Physical attractiveness standards are nowhere near as specifically biologically determined as the reaction to "slimy spilled guts." Even just looking at western Europe-derived cultures, the "beautiful female nudes" of art from just a couple of hundred years ago are much heavier and less muscular than those of today. And "I don't find that person attractive but I'm sure someone else will" clearly can apply for cases like hair color preference.

I believe there has been research showing more universal preferences for, for example, bilateral symmetry - but the specifics vary by culture and individual.


Biological imperfection? Genetic defect? Bit harsh, no?

You've painted love in this way, and it may be true for the majority of us. OK. But there will always be exceptions in a million other forms.

I know ugly people who are utterly charming, either sweet or swaggery and others fall for them all the time.

I also know beautiful people who are foul-mannered, and their relationships never last.

And then all the others in between these two extremes. The good-looking one who had stinky pits like the rest of us after an all-nighter. The average-looking one with a wicked sense of humour, only after 3 conversations though. The dummy-looking one who actually has a strength so niche it's effing admirable. The chatterbox, the joker, the quietly brilliant ... on and on it goes. Oh and let's not forget the time factor; personalities change, experience builds up et cetra.

See, that's how you get over this "biological defect." First impressions may be Tinder-like, but we (life?) are so much more sophisticated than that.

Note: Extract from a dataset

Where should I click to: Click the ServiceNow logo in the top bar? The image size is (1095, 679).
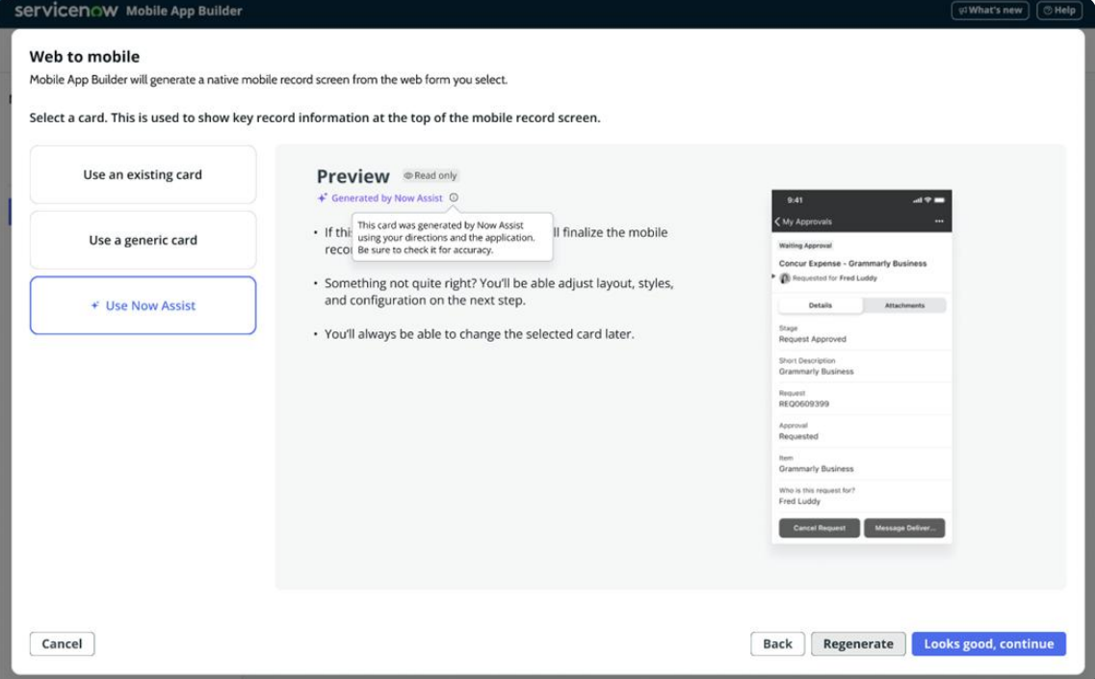coord(65,11)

No idea what social individualism is but the way I see is this: Nurture yourself to be the person you think you are, and open yourself to interactions. Invest in the relationships once you get them. Be empathical, even if you 'lose'. If everyone does this, we're on track to a happier, more loving society.

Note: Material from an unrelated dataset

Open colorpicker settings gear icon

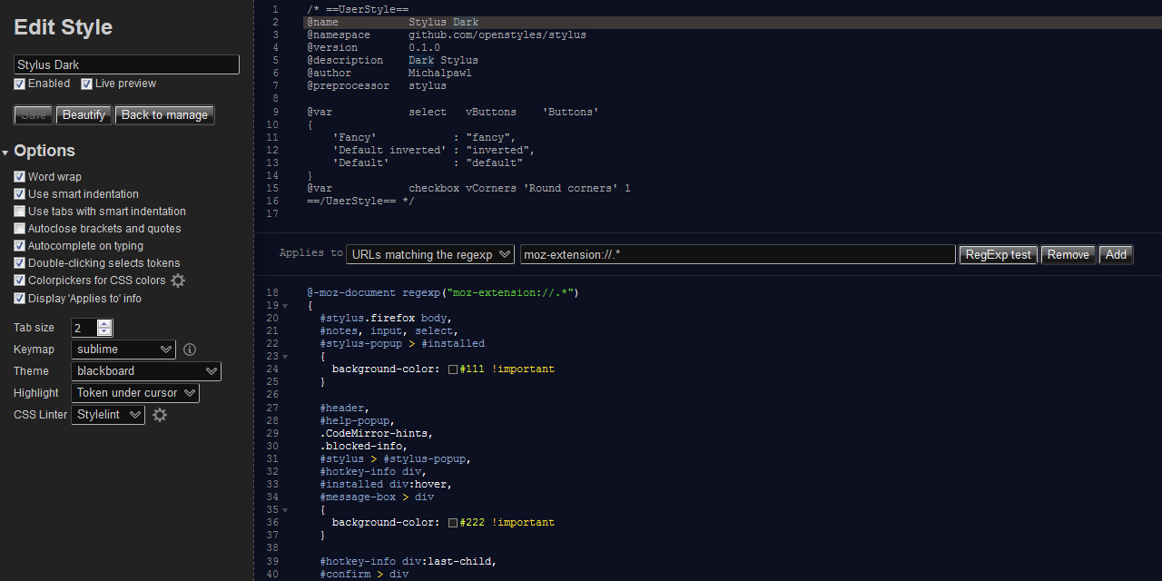(178, 281)
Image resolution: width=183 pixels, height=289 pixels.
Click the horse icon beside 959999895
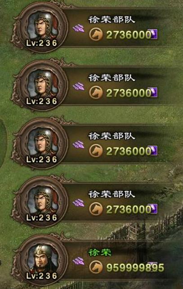pyautogui.click(x=96, y=267)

Bear in mind that everybody loves something, even if it's just beer, or ice cream, or criticizing other people.

'Love' means giving something full attention (metaphorically speaking, to "open your heart fully" to that something).

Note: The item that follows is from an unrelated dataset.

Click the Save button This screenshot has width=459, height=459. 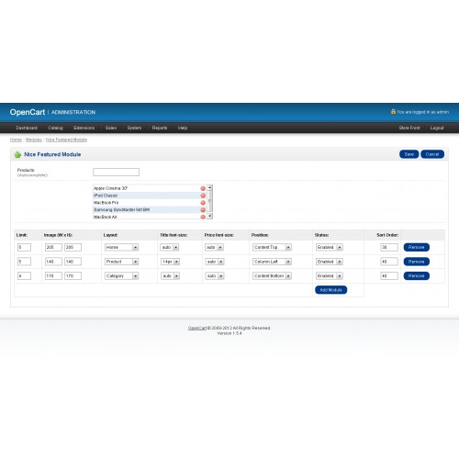pyautogui.click(x=409, y=154)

Btw, this Roald Dahl extract from 'The Twits' is relevant to visual attraction:

https://s-media-cache-ak0.pinimg.com/originals/e8/54/ef/e854...


> I hope most of you would agree that at least 70%-90% of being in love has something to do with the appearance of your person-of-interest (most of it visual).

Absolutely not. It's her heart and mind that I fell in love with.


The most hacker-news comment ever


Define love


This is almost nihilistic.


Almost?


I very much enjoyed Part 2 of this article. It puts forward a much more complete framework for success than part one, which mostly just talks about the flaws in many standard approaches.

The notion that you are going to find the perfect person for the rest of your life at any given moment in time is ridiculous - you are going to change, they are going to change, your relationship is going to change both of you. The sense of friendship, being at home with one another, and the mindset that a marriage takes work have all been instrumental in my own marriage so far.

My wife and I met in our early 20s. The things we wanted out of life - both individually and as a couple - have changed significantly over the past decade. It is likely that if either of us had known where we would end up we might not have chosen our past selves to be together with our future selves. However, we've been a part of every individual and collective change and have worked to build a strong relationship through the changes. There is something amazing about walking through adulthood together and staying committed through all of the ups and downs.


Sounds great if you have lots of options. Some of us are getting older and haven't made it past anyone else's filter. At some point your will to just try and make it work regardless of the match.


The only place I think that really applies is if you're in a small town. If you can't get past the first few dates after trying with 10-20 candidates in a big city (requiring 100-200 solicitations), you're probably facing one of a few very solvable problems, off the top of my head:

- fails at basic hygiene (solved by showers, haircuts, clothes, cleaning your room, home improvement projects, eating vegetables, etc)

- fails at basic rapport (solved by practicing with non-romantic partners)

- underlying mental health issues (solved by your therapist/psychiatrist)

- fails at having an appealing life to join (solved by identifying personal goals and practicing working towards them)

There are exceptions, of people who are extremely physically unattractive, or who have truly insoluble mental health issues. But it's a really tiny percentage of people. I'm talking you literally make babies cry with your appearance, or you have a history of torturing animals, or something like that.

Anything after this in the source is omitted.